Edited 1 Year Ago by Elliander_1

You don't need to post ALL of your code. Most of us don't have the time to read through it all. The error says enough. You are trying to access a member function without going through an instance of the object class where it is defined. IE, if method xyzzy() is defined as a member function of class Foo, then you cannot invoke it as Foo::xyzzy(). You need an instance of Foo, as in:

Foo bar = new Foo; bar.xyzzy();

I found my answer. My code has three problems:

In Main.java I should use:

Account account = bank.getAccountWithNumber(accountNumberInt);

Instead of what I was using:

bank.getAccountWithNumber(accountNumberInt);

I also had to change this snippet from the Main.java class:

                        if (transactionDouble < 0)
                            {
                                account.withdraw(transactionDouble);
                            }
                        else
                            {
                                account.deposit(transactionDouble);

                            }
                     }

To reflect the change in how I was loading the account numbers.
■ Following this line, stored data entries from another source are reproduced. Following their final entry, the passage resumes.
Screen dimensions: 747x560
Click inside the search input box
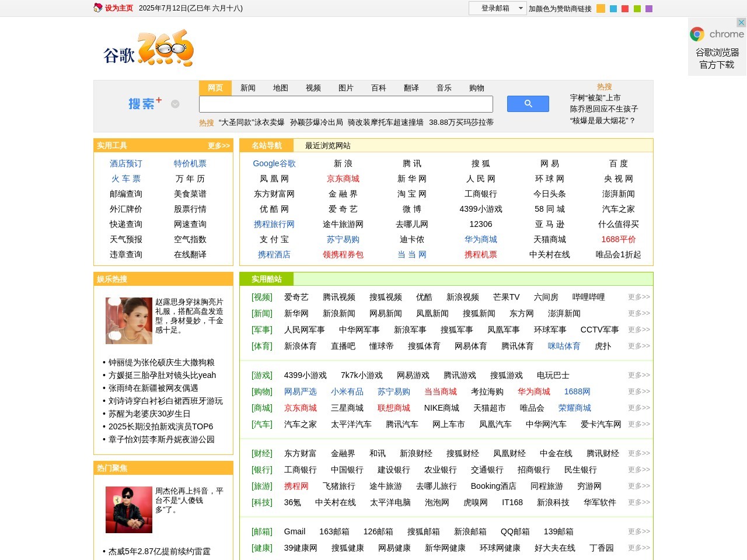(345, 104)
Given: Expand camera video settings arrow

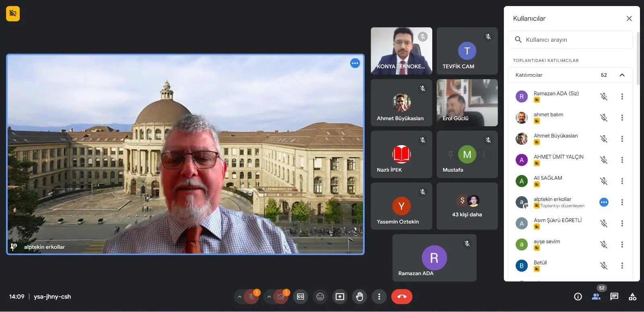Looking at the screenshot, I should 269,297.
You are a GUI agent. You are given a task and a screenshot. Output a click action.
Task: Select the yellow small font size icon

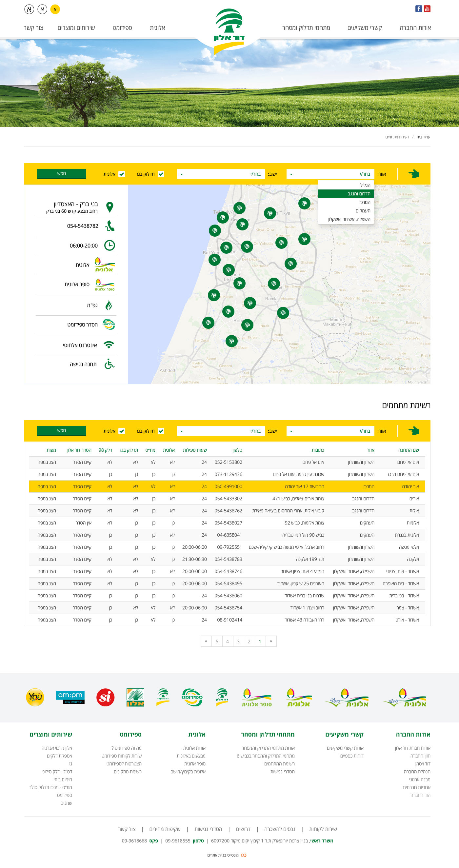point(55,9)
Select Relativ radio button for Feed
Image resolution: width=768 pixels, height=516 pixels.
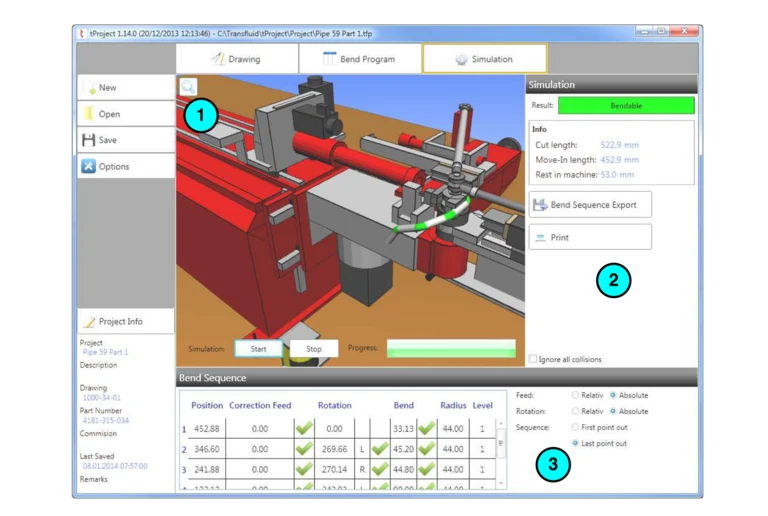575,396
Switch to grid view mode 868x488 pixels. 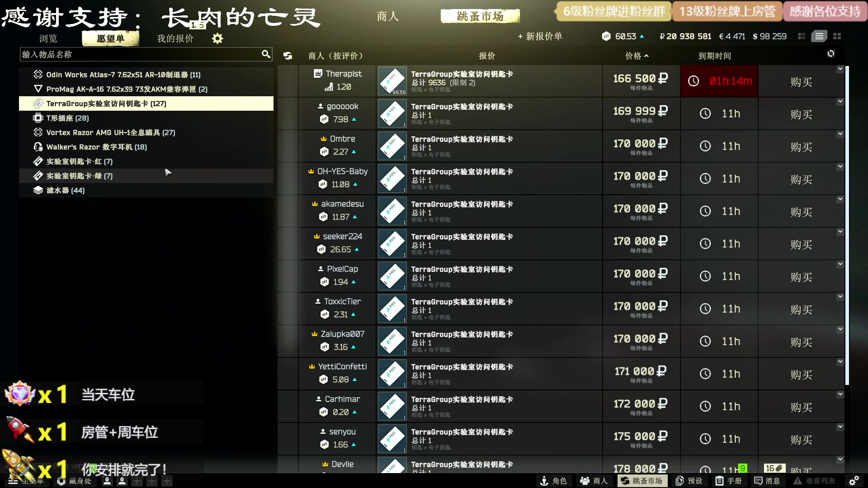837,36
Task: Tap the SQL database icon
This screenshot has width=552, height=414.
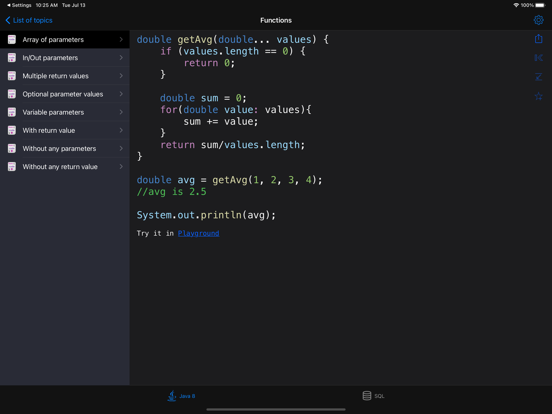Action: pyautogui.click(x=367, y=396)
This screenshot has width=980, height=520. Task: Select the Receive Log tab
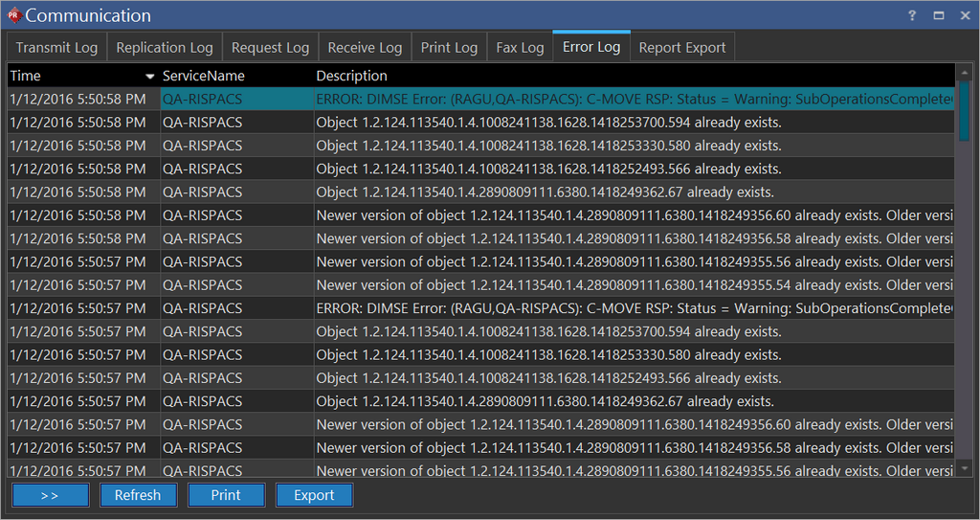click(365, 47)
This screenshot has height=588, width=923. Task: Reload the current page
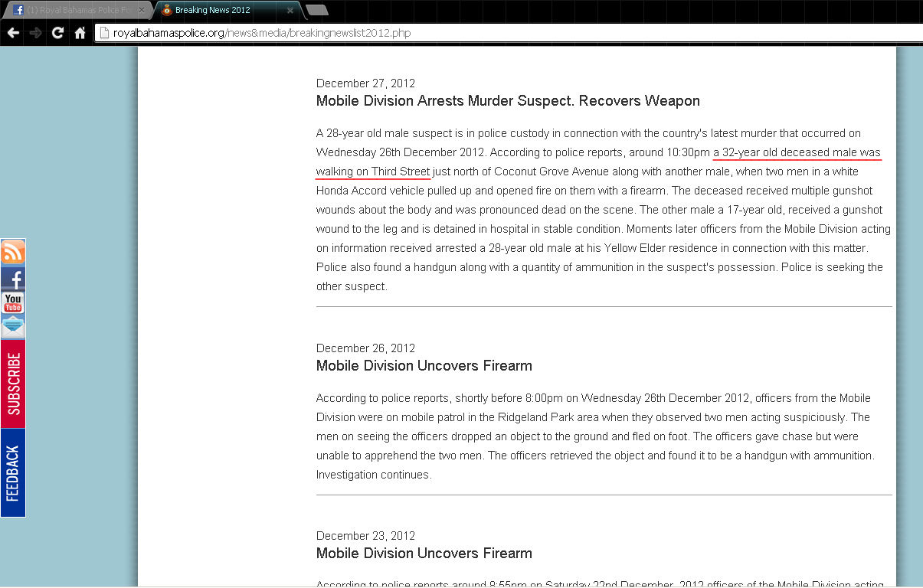57,33
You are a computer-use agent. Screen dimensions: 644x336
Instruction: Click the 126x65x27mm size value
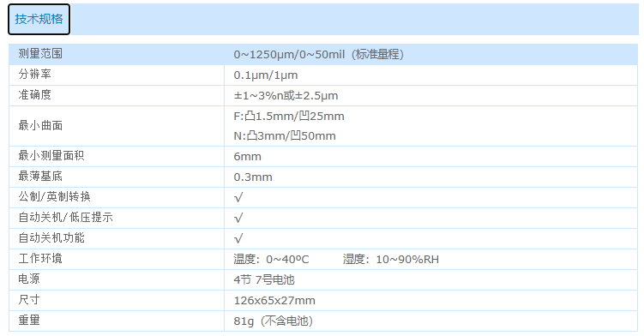(x=274, y=300)
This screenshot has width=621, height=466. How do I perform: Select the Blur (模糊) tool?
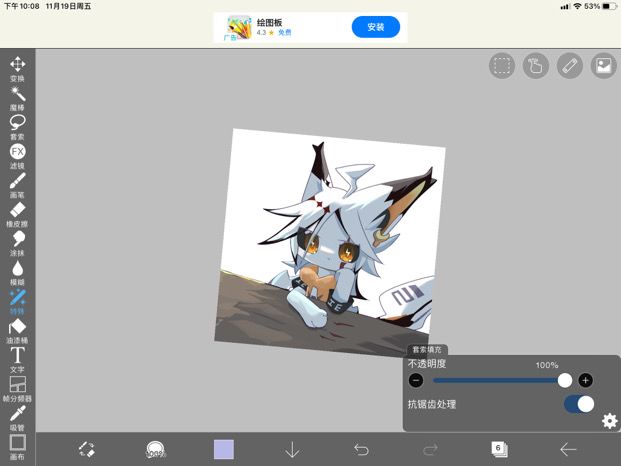(x=17, y=273)
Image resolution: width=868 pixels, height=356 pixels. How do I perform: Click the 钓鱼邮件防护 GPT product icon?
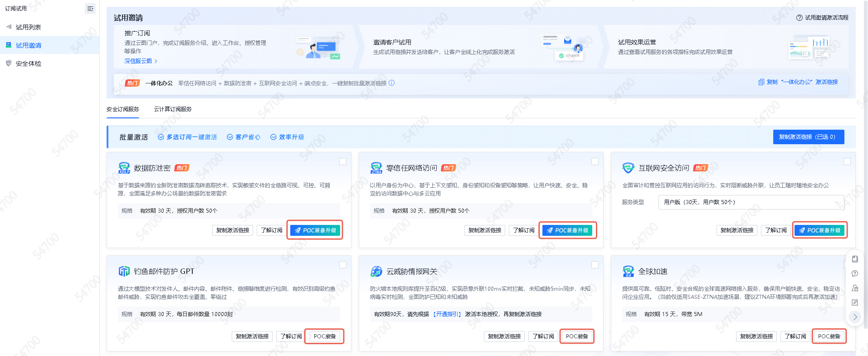(124, 271)
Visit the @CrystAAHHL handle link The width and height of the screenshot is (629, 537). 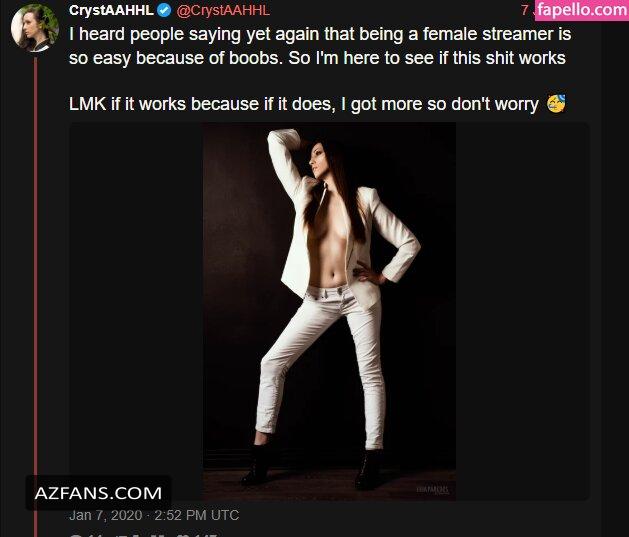223,10
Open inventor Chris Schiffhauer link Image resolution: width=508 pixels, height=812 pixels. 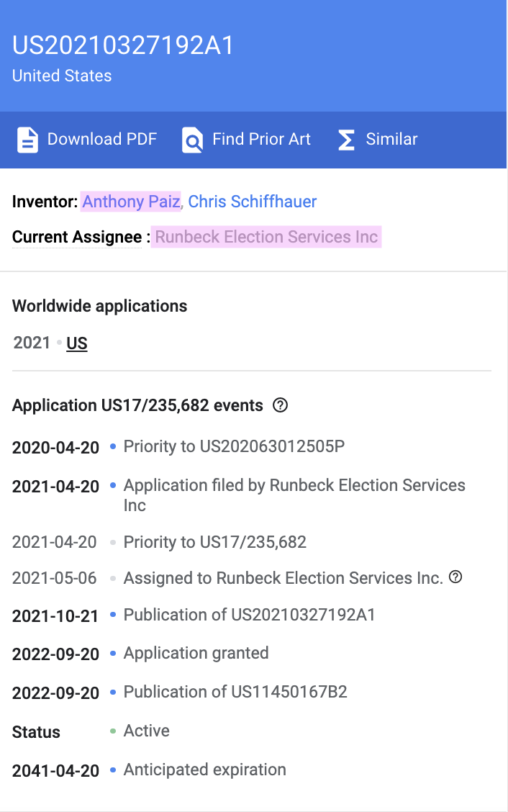(253, 202)
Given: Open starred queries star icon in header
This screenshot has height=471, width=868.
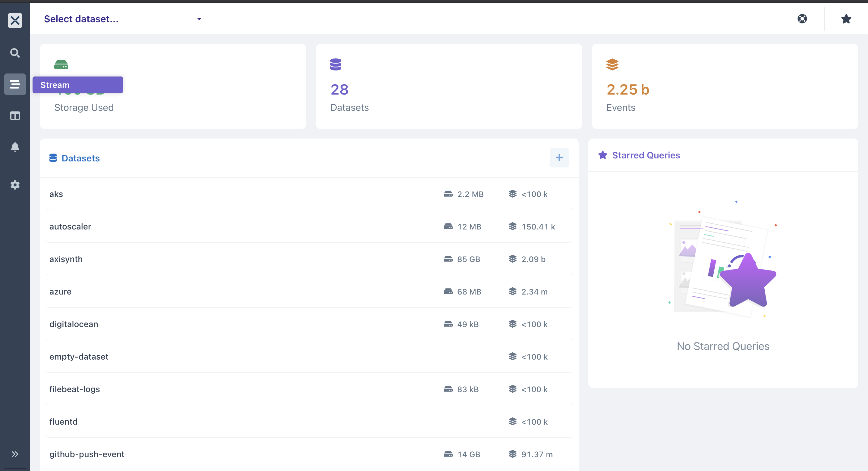Looking at the screenshot, I should [846, 19].
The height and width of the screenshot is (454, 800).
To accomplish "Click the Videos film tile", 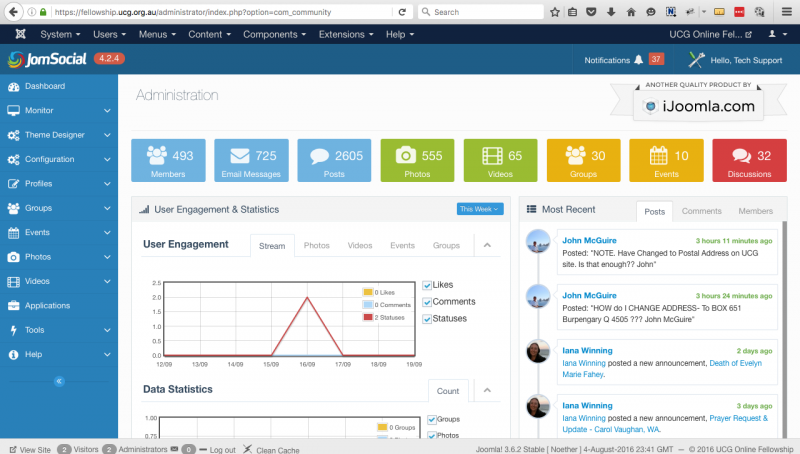I will tap(488, 156).
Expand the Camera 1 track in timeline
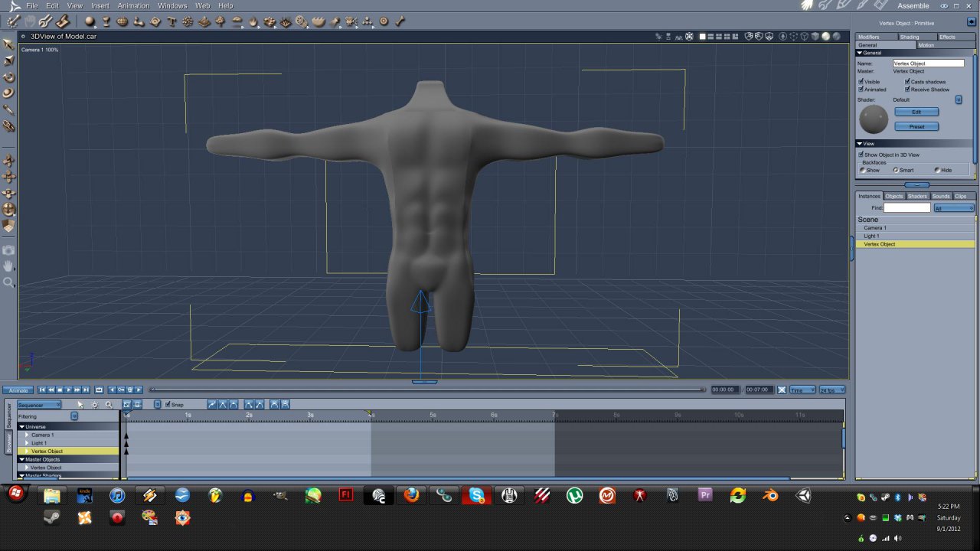The height and width of the screenshot is (551, 980). click(27, 435)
This change alone caused an index error, but was fixed by changing the Bank.java class to either:

    public Account getAccountWithNumber(int accountNumber)
    {   
     for(Account account : accounts) {
      if(account.getAccountNumber() == accountNumber) {
       return account;
      }
     }
        return null;  
    }

or:

    public Account getAccountWithNumber(int accountNumber)
    {     
         return accounts.stream().filter(a -> a.getAccountNumber() == accountNumber).findFirst().get();
    }

Either works, but not what I was using:

public Account getAccountWithNumber(int accountNumber)
    {   
        return accounts.get(accountNumber);  
    }

After making all of these changes everything works perfectly. However, cleaning up my code this worked better than my if logic:

        try (Scanner transactions = new Scanner(new File(INPUT_TRANSACTIONS_FILE))) 
        {
            do {

                String[] temp1 = transactions.next().split(",");

                transactionList.add(temp1[ACCOUNT_NUMBER]);
                accountNumberList.add(temp1[TRANSACTION]); 

                } while (transactions.hasNext());
        }

I also had to change an N == variable to N.equals(variable)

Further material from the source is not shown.